Entro poco a librerías, la verdad, me gusta más hablar directamente con los posibles lectores. En este caso lo dudé. Se ve que algo intuía. No sé, demasiado paqueta, elegante, como que te mira por arriba de los hombros sin conocerte. Peor para ella, pobre, se queda solita en su pedestal.
No llegó a enterarse el encargado o el dueño, en la prontitud de sus palabras, que yo tampoco doy libros a consignación, hace mucho tiempo decidí no hacerlo más, sólo vendo en firme.

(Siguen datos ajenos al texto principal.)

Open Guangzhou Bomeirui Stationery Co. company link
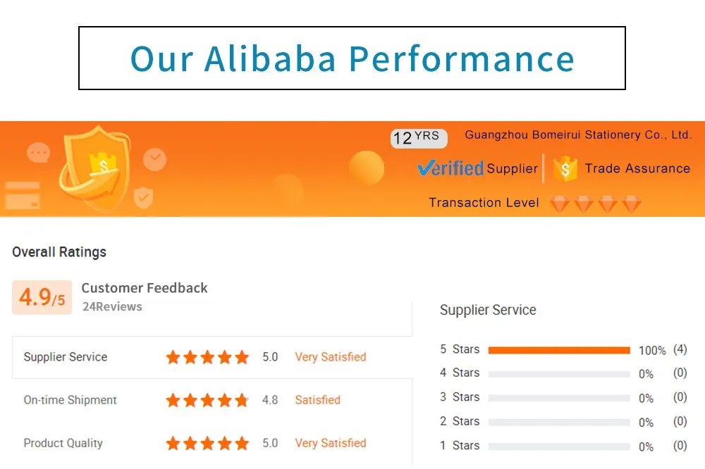The height and width of the screenshot is (469, 705). pos(578,135)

Estoy convencido de que la consignación es el mal del sistema. Pierden con ella las editoriales, en especial las pequeñas, que tienen su capital desparramado por todas partes y deben después andar mendigando para cobrar lo que se vendió. Pierden los lectores, que pagan un libro el doble de lo que podría salir si no se consignara, si el punto de despacho lo comprara en firme. Pierden las librerías, otra vez las pequeñas, que se ven obligadas a recibir por las grandes editoriales todas las novedades que publican, les interesen a ellas o no, y les colman su espacio de trabajo de cajas, cuyo contenido prefieren devolver antes que mostrar.
Pero nada de esto dije. No vale la pena enroscarse ante lo que uno no puede cambiar. Me repiti para mí que si vendiera cucharitas sería más fácil, o tornillos o broches de plástico para colgar la ropa.
¿Quién me mandó a querer escribir, publicar, vender libros, a sostenerlo durante casi veinticinco años?
Te la tenés que aguantar, flaco, me recordé, y tenés que mantener el buen humor, que la próxima persona con la que hables se va a emocionar inesperadamente durante la charla, por ver a un autor desvalido luchando con su mochila y sus libritos bajo el brazo.